Preuve en est qu’il est possible de retirer une initiative encore dans les trente jours suivant la publication de la décision définitive du Grand Conseil sur sa prise en considération et le cas échéant l’adoption d’un contreprojet (art. 93 al. 1 LEDP), soit alors que la votation sur ces objets peut déjà avoir été fixée depuis plusieurs semaines, au moins quinze semaines avant le dernier jour du scrutin, s’agissant de la date mais aussi, en principe, des objets du scrutin (art. 19 al. 1 LEDP).

Le procédé était en l’espèce d’autant plus admissible dans le contexte temporel d’urgence déjà évoqué (supra consid. 10f).

d.
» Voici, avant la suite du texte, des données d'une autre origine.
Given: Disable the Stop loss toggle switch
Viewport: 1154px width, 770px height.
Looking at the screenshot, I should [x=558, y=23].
Les griefs que le recourant émet à l’encontre de l’arrêté litigieux sont mal fondés, y compris celui qu’il n’y aurait pas lieu de soumettre la loi 12228 au vote référendaire du 19 mai 2019, ni, partant, de prévoir la question subsidiaire.

16.         a Les deux recours doivent donc être rejetés.
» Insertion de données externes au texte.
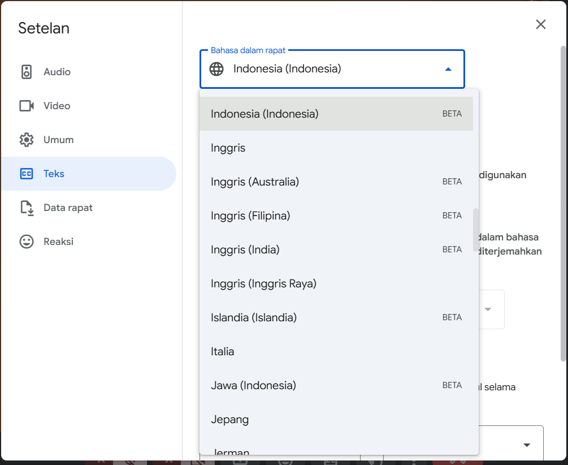Click the Data rapat download icon
568x465 pixels.
coord(27,208)
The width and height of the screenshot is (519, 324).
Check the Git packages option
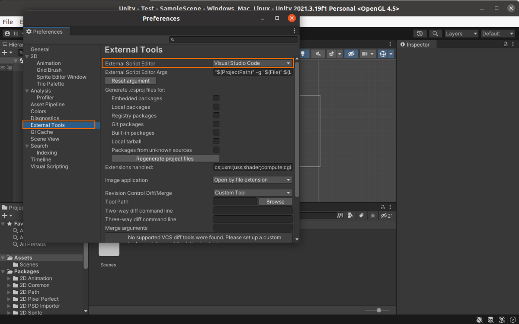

b. Tel devrait au demeurant être l’issue à donner au recours A/499/2019 pour le cas où, contrairement à ce que la chambre constitutionnelle retient, la loi 12424 présenterait des carences affectant sa validité ou son applicabilité en l’espèce. En effet, dans cette hypothèse, eu égard à la spécificité et l’exceptionnalité de la situation créée par l’adoption des deux lois considérées réformant l’une et l’autre la CPEG de façon contradictoire dans un contexte temporel commandant qu’une solution à l’imbroglio créé soit trouvée, il serait justifié d’admettre que le Conseil d’État détenait la compétence d’introduire la question subsidiaire, pour le scrutin devant avoir lieu le 19 mai 2019 sur ces deux lois, par le biais de son arrêté contesté (supra consid. 10g).
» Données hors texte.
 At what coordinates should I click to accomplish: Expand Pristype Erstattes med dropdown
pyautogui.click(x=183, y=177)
17.         En dépit de l'issue donnée aux recours A/499/2019 et A/958/2019 (art. 87 al. 1 et 2 LPA), il ne sera pas mis d’émolument à la charge du recourant, dès lors qu’il a obtenu l’assistance juridique, du moins dans la cause A/499/2019. Il ne lui sera pas alloué d’indemnité de procédure.

 

* * * * *

 

PAR CES MOTIFS
LA CHAMBRE CONSTITUTIONNELLE

préalablement :

joint les causes A/499/2019 et A/958/2019 en une même procédure, sous le numéro de cause A/499/2019 ;

à la forme :

déclare recevable le recours A/499/2019 interjeté le 7 février 2019 par Monsieur A______ contre l’arrêté du Conseil d’État du 1er février 2019 fixant au dimanche 19 mai 2019 la date et, au titre des objets d’une votation cantonale, les lois 12228 et 12404 modifiant l’une et l’autre la loi instituant la Caisse de prévoyance de l'État de Genève du 14 septembre 2012 et une question subsidiaire visant à départager lesdites lois en cas de double acceptation ;

déclare recevable le recours A/958/2019 interjeté le 11 mars 2019 par Monsieur A______ contre la loi 12424 modifiant la loi sur l’exercice des droits politiques du 15 octobre 1982 ;

au fond :

les rejette ;

dit qu’il n’est pas mis d’émolument à la charge de Monsieur A______ ;

dit qu’il n’est pas alloué d’indemnité de procédure ;

dit que conformément aux art. 82 ss LTF, le présent arrêt peut être porté dans les trente jours qui suivent sa notification par-devant le Tribunal fédéral, par la voie du recours en matière de droit public ; le mémoire doit indiquer les conclusions, motifs et moyens de preuve et porter la signature du recourant ou de son mandataire ; il doit être adressé au Tribunal fédéral, 1000 Lausanne 14, par voie postale ou par voie électronique aux conditions de l’art. 42 LTF. Le présent arrêt et les pièces en possession du recourant invoquées comme moyens de preuve, doivent être joints à l’envoi ;

communique le présent arrêt à Monsieur A______, au Grand Conseil et au Conseil d’État.

Siégeant : M. Verniory, président, Mme Cramer, MM. Pagan et Martin, et Mme Tapponnier, juges.

Au nom de la chambre constitutionnelle :

le greffier-juriste :

 

 

 

 

I. Semuhire

 

le président siégeant :

 

 

 

 

J.-M. Verniory

 

Copie conforme de cet arrêt a été communiquée aux parties.